La mise en place de la Convention Européenne en France semble se faire plus par une adaptation de la législation que par la recherche de nouvelles pratiques proches des territoires. L’examen des textes applicables et des conditions de leur mise en œuvre montre combien l’État et son administration restent présents, même si la décentralisation engagée dans les années 1980 accorde un pouvoir réel aux collectivités. L’administration d’État veille, contrôle, et fixe des objectifs que doivent respecter les collectivités.
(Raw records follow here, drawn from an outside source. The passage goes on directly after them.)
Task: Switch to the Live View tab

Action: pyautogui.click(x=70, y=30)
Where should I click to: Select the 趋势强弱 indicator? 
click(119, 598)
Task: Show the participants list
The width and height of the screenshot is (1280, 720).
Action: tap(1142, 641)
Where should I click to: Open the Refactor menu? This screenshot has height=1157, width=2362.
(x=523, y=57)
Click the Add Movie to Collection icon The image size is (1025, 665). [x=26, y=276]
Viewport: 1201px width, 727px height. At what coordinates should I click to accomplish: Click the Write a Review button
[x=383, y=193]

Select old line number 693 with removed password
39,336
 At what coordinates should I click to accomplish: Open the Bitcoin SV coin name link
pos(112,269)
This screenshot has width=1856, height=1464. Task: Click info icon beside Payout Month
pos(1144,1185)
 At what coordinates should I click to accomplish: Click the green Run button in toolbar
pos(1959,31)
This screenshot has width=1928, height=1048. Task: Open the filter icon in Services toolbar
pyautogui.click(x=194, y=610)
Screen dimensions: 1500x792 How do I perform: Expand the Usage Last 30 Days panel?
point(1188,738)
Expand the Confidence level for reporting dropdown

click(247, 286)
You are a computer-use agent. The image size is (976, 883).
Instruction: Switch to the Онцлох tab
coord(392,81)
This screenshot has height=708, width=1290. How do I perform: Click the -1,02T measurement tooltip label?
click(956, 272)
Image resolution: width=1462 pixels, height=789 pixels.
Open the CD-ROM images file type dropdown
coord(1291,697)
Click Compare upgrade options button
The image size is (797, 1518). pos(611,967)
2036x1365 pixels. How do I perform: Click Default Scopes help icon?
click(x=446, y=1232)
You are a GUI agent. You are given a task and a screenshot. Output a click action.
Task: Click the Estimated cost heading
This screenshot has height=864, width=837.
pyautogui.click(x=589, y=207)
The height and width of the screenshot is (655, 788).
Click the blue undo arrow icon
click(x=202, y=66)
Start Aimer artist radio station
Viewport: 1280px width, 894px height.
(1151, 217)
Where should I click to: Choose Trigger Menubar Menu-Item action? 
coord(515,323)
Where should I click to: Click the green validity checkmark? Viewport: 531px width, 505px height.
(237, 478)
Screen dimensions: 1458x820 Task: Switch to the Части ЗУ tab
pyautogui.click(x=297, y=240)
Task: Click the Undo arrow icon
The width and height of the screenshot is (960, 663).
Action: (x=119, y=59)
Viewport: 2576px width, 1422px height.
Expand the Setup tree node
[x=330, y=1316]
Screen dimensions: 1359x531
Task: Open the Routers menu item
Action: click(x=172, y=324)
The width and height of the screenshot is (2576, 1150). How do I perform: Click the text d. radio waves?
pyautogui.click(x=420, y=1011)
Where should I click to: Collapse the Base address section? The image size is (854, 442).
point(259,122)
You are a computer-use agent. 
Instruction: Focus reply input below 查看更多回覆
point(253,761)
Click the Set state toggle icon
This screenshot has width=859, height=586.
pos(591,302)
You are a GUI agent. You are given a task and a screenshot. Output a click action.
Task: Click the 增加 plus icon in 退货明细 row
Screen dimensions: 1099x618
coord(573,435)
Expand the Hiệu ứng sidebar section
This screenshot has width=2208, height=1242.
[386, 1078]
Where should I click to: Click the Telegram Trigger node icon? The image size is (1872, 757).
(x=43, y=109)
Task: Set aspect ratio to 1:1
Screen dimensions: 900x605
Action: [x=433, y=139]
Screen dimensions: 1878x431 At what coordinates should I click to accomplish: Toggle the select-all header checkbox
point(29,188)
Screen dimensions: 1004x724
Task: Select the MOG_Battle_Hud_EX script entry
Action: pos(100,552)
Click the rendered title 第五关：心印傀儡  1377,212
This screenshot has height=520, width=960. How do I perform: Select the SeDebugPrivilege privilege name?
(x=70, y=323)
Ces exigences se traduisent le plus souvent dans des objectifs quantitatifs, consommation d’espace, densité de logements à l’hectare, ou distance entre les constructions… facilitant le contrôle, alors que tous les objectifs sujets à interprétation sont généralement ignorés ou renvoyés dans les projets de type SCoT, et dans des parties générales non opposables aux tiers, rapport de présentation ou Projet d’Aménagement et Développement Durable. Aussi les élus et techniciens des collectivités, visent en premier lieu le bon déroulement de la procédure et le respect de ces quelques objectifs qualitatifs. Les documents, qu’ils soient opposables ou non aux tiers, ont des caractères très généraux sans que les conditions d’utilisations ou de mises en œuvre dans les règlements ne soient explicitées. L’article L 110-1 du code de l’urbanisme cite, entre autres, la qualité des paysages comme un objectif majeur de tout document d’urbanisme, mais les contrôles de légalité effectués par les préfectures sur les décisions des collectivités restent très théoriques (Melot, 2011), la présence formelle est prise en compte, mais aucune évaluation de la pertinence de mise en œuvre des intentions affichées n’est, et ne peut être, effectuée.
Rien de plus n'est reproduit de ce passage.